At VMSoft, I manage a Jenkins instance that uses SSL. To configure SSL using a certificate issued by Sectigo (in my case), the supplied .crt and .key files must be imported into a keystore, which is then passed as a Jenkins startup parameter.
The process of creating a keystore from the .crt and .key files involves using the openssl command-line utility to create a PKCS#12 file:
openssl pkcs12 -export -in <file_name>.crt -inkey <file_name>.key -out jenkins.p12 |
Next, convert the resulting .p12 file to a .jks file using the keytool utility, which comes bundled with the JDK:
keytool -importkeystore -srckeystore jenkins.p12 -srcstoretype PKCS12 -destkeystore jenkins.jks -deststoretype JKS |
Finally, make Jenkins aware that you want to use HTTPS by editing the jenkins.xml configuration file.
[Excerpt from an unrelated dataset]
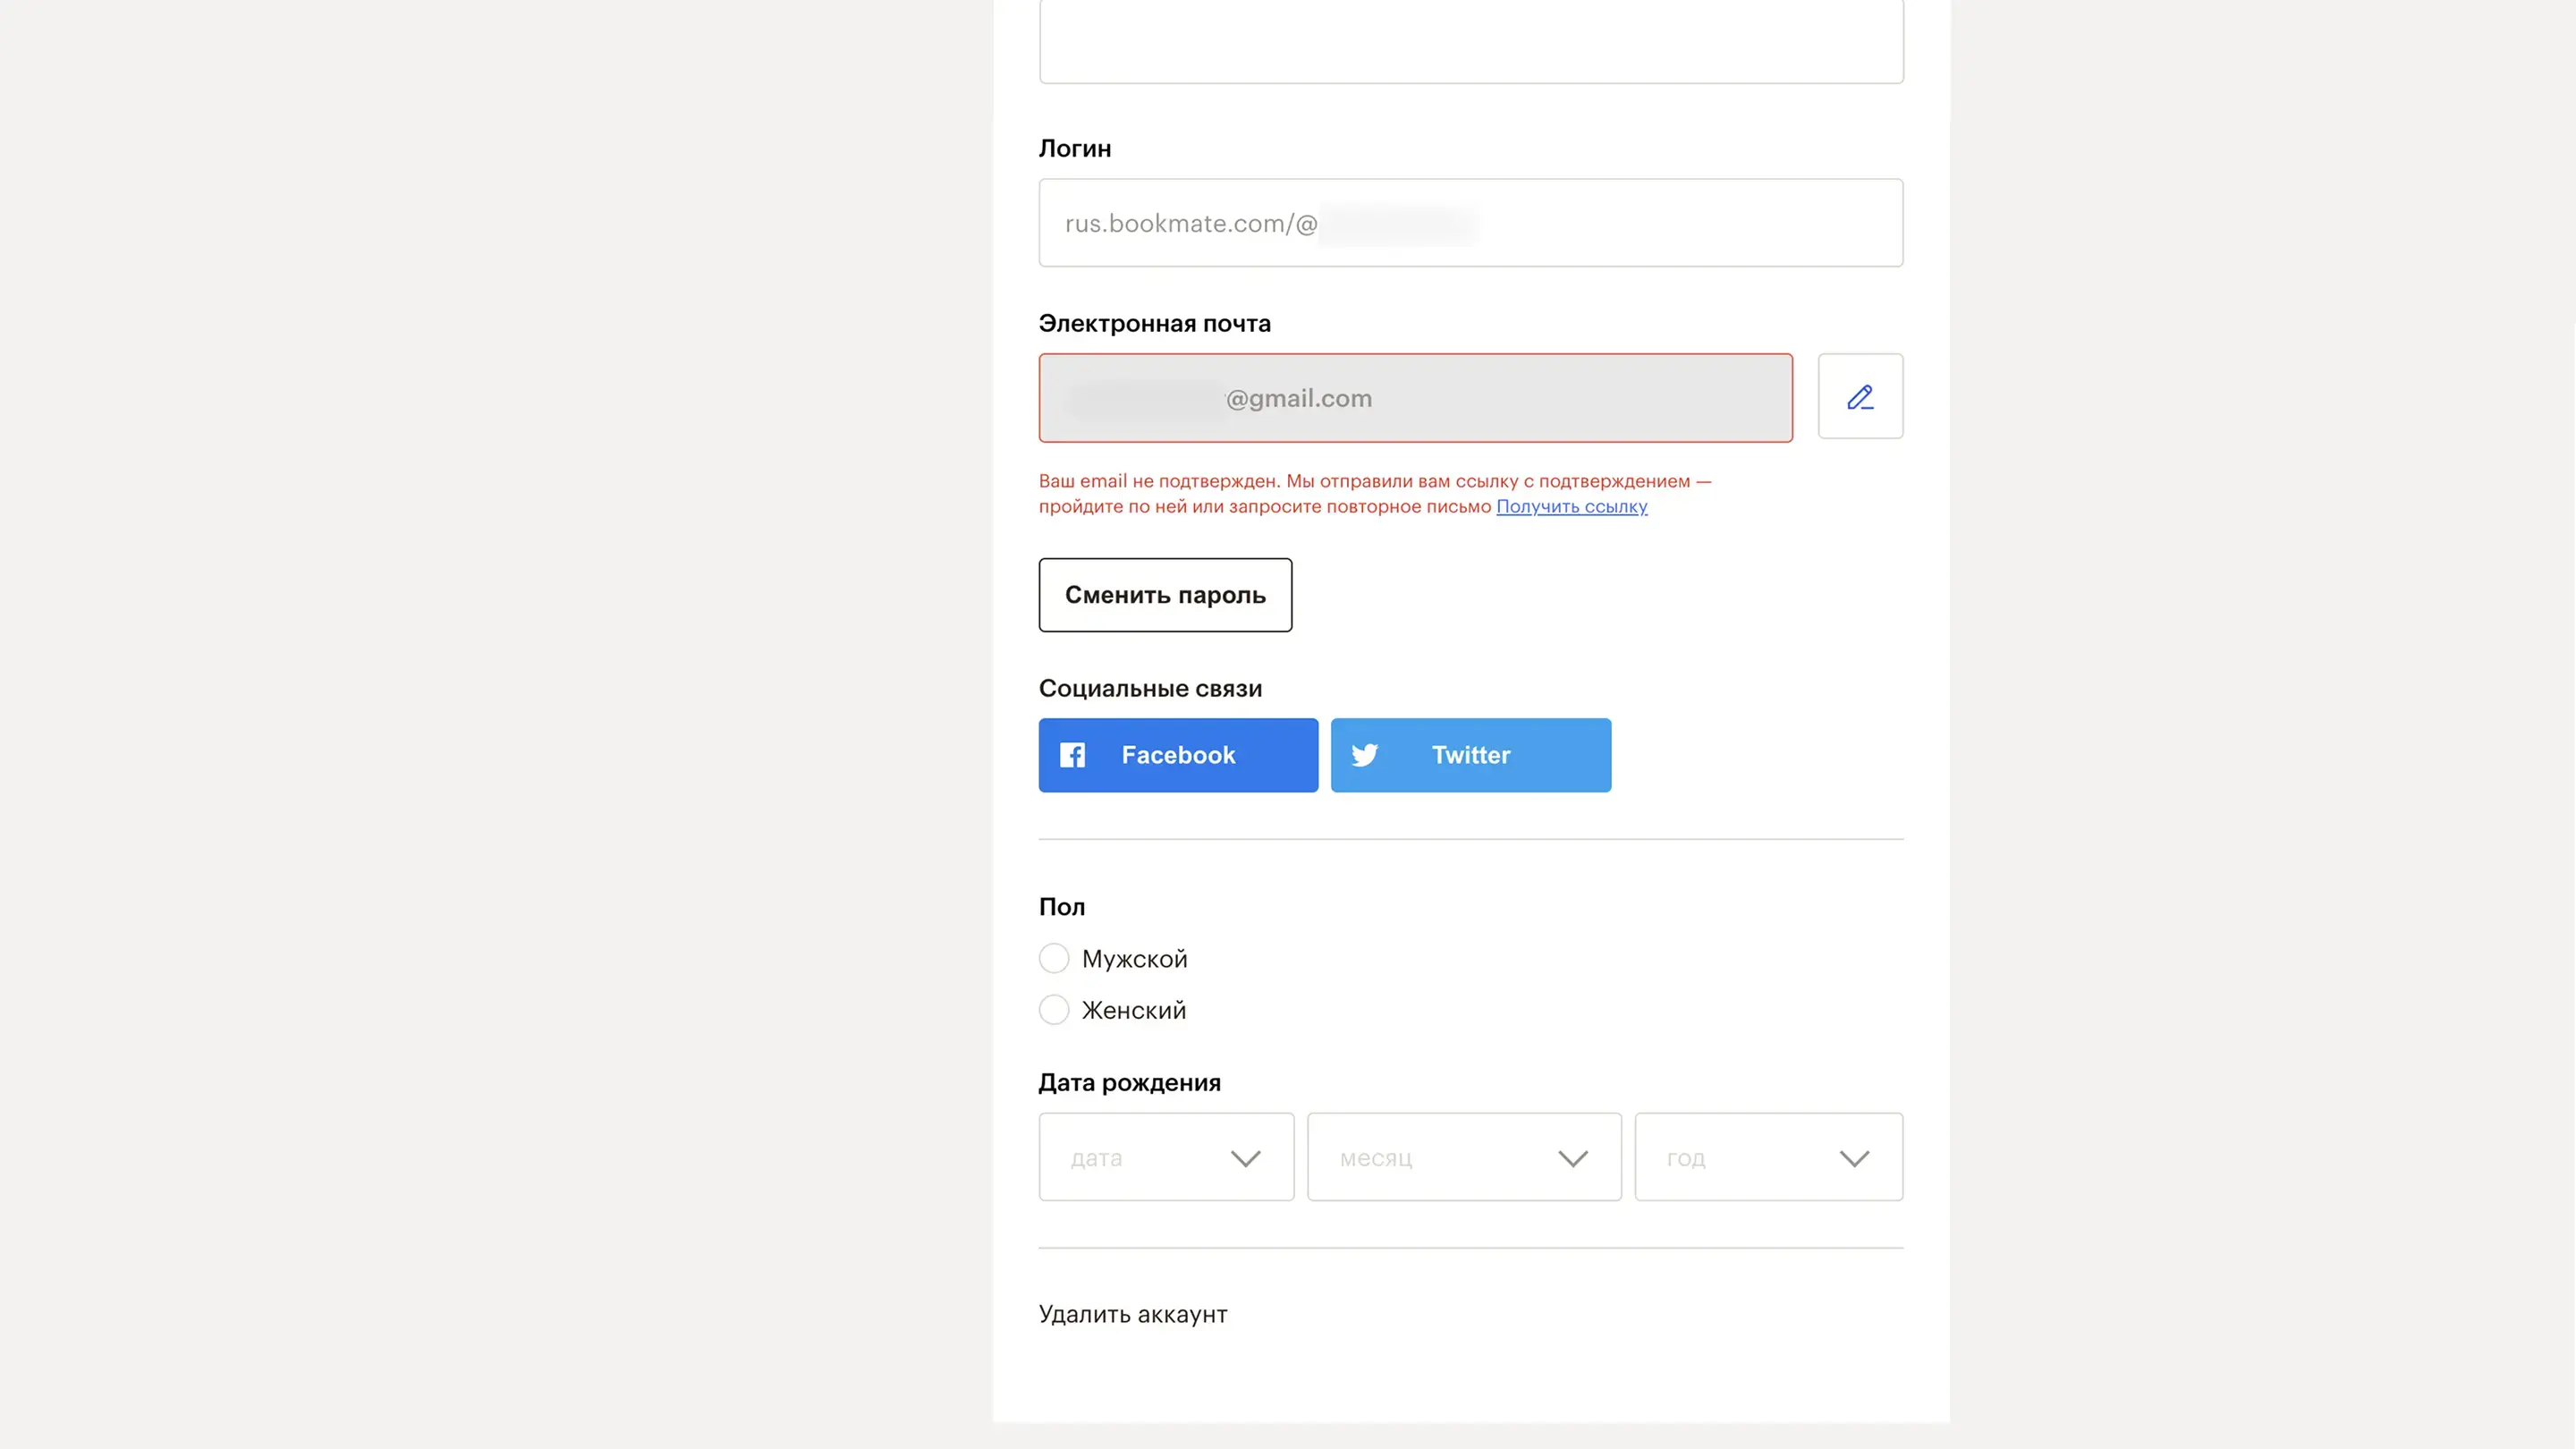Click the chevron arrow in год selector
The image size is (2576, 1449).
pyautogui.click(x=1854, y=1158)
Modify the jenkins.war command-line arguments by appending the following:
--httpPort=-1 --httpsPort=8443 --httpsKeyStore=<path_to_key_store_file> --httpsKeyStorePassword=<key_store_password> |
Note: If your Jenkins instance fails to start, check the error log. If you see an error like:
java.security.UnrecoverableKeyException: Cannot recover key |
ensure that the password you provided during the creation of both the PKCS#12 file and the .jks file is the same. Inconsistent passwords can cause this error.